Cell surface expression of a functional rubella virus E1 glycoprotein by addition of a GPI anchor

Rubella virus (RV) envelope glycoproteins E1 and E2 are targeted to the Golgi as heterodimers. While E2 contains a transmembrane Golgi retention signal, E1 is arrested in a pre-Golgi compartment in the absence of E2, and appears to require heterodimerization in order to reach the Golgi. Various forms of E1 with deletions in the ectodomain or lacking the cytoplasmic (CT) and transmembrane (TM) domains, as well as the 29 C-terminal amino acid residues of the ectodomain were also retained intracellularly. We therefore investigated the possibility of targetting E1 to the plasma membrane by addition of a glycosylphosphatidylinositol (GPI) anchor. We found that E1GPI was transported to the cell surface where it retained the hemadsorption activity characteristic of the wild-type E1/E2 heterodimer. Furthermore, coexpression of a mammalian GPI-specific phospholipase D (GPI-PLD) resulted in the release of E1GPI and in constitutive expression of a soluble form of E1. This study thus demonstrates that the GPI anchor has a dominant effect over the E1 pre-Golgi retention signal and that E1 is sufficient for hemadsorption.

Detection of rubella virus-specific immunoglobulin M antibodies with a baculovirus-expressed E1 protein

The structural proteins of rubella virus (RV) were expressed in insect cells by using the baculovirus expression vector system. The recombinant E1 envelope glycoprotein was purified by immunoaffinity chromatography and used to detect RV-specific immunoglobulin M antibodies in a time-resolved fluoroimmunoassay. Correlation analysis between the reactivities of antibodies against this recombinant E1 and the reactivities against authentic RV antigen shows that purified E1 can detect RV antibodies of the immunoglobulin M type.

Evaluation of Cobas Core Rubella IgG EIA recomb, a new enzyme immunoassay based on recombinant rubella-like particles

Cobas Core Rubella IgG EIA recomb (Roche), a new, commercially available rubella enzyme immunoassay using recombinant rubella-like particles, was compared with a hemagglutination inhibition assay (Rubenosticon; Organon Teknika) and two whole-virus enzyme immunoassays (IMx [Abbott] and Platelia [Sanofi Diagnostics Pasteur]). Compared with those of these reference assays, the relative sensitivities of Cobas Core Rubella IgG recomb were 100, 94, and 95.9%, with specificities amounting to 80.8, 98, and 98.2%, respectively.

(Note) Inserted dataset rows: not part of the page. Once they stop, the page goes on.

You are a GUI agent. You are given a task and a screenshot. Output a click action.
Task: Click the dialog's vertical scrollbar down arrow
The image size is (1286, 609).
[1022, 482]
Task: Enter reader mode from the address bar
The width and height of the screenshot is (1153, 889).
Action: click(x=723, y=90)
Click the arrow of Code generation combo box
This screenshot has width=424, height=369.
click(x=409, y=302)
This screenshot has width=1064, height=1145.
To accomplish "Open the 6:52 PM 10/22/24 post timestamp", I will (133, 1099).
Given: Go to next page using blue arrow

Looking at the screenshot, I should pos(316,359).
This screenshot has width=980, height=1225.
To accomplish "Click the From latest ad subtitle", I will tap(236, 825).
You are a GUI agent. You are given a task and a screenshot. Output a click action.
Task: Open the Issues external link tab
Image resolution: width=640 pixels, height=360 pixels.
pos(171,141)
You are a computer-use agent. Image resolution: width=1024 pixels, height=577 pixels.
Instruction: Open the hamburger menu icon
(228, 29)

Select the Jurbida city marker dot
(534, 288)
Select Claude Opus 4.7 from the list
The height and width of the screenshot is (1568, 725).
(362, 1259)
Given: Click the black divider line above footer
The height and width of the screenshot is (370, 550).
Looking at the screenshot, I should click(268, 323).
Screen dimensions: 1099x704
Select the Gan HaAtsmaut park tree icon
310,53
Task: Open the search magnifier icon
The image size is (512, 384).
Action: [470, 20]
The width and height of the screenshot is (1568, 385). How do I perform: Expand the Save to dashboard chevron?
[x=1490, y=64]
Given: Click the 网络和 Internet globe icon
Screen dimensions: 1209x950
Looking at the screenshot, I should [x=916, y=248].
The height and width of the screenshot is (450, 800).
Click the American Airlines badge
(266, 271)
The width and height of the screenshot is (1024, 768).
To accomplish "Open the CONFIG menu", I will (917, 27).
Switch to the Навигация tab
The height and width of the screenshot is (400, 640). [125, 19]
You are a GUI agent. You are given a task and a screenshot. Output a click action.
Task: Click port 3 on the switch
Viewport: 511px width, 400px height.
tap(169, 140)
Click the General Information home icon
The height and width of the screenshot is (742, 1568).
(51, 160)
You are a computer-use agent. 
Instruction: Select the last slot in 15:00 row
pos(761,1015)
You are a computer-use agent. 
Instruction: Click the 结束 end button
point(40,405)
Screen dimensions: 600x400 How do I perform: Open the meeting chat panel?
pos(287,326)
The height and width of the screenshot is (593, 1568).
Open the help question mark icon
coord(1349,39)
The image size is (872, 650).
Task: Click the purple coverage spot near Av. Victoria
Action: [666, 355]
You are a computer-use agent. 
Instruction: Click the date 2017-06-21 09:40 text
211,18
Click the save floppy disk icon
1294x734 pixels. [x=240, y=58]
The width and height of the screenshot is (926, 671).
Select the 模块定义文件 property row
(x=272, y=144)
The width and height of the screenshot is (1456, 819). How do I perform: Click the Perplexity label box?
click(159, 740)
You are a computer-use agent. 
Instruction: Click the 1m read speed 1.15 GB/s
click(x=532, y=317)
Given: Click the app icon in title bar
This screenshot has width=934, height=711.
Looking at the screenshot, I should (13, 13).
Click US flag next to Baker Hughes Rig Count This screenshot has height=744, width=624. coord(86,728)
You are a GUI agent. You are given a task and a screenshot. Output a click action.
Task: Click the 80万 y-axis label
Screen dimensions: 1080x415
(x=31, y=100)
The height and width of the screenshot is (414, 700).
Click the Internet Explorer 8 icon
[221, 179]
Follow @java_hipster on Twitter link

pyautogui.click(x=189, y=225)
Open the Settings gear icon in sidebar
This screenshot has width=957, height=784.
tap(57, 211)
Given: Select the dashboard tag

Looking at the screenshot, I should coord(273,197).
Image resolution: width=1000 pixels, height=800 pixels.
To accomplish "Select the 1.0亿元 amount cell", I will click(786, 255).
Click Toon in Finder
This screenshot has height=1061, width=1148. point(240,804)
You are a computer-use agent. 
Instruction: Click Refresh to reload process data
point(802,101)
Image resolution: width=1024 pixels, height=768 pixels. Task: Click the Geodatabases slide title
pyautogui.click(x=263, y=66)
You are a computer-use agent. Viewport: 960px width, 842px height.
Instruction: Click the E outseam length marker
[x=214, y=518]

Expression and characterization of secreted forms of rubella virus E2 glycoprotein in insect cells

Two different forms of rubella virus E2 glycoproteins were expressed in insect cells: intact wild-type E2 and a soluble form of E2 (E2 delta Tm) glycoprotein, in which the C-terminal membrane-anchor domain was deleted. E2 delta Tm behaved as a secretory protein and was secreted abundantly (5 mg/liter) from insect cells. In contrast to wild-type E2 (36 kDa), E2 delta Tm was secreted into the media and was detected as two species (33 and 30 kDa). Lectin binding assays in conjunction with glycosidase analyses revealed that both intracellular wild-type E2 and E2 delta Tm contained only N-linked glycans, while the two secreted forms of E2 delta Tm were found to differ in their glycosylation, with the 30-kDa form having only N-linked glycans while the 33-kDa species had both N-linked and O-linked glycans. The secreted E2 delta Tm species were purified by precipitation between 20 and 40% saturation with (NH4)2SO4 and retained full antigenicity. The levels of antibodies elicited in mice immunized with purified E2 delta Tm showed that the immunogenicity of secreted E2 delta Tm compared favorably to that of natural virion E2.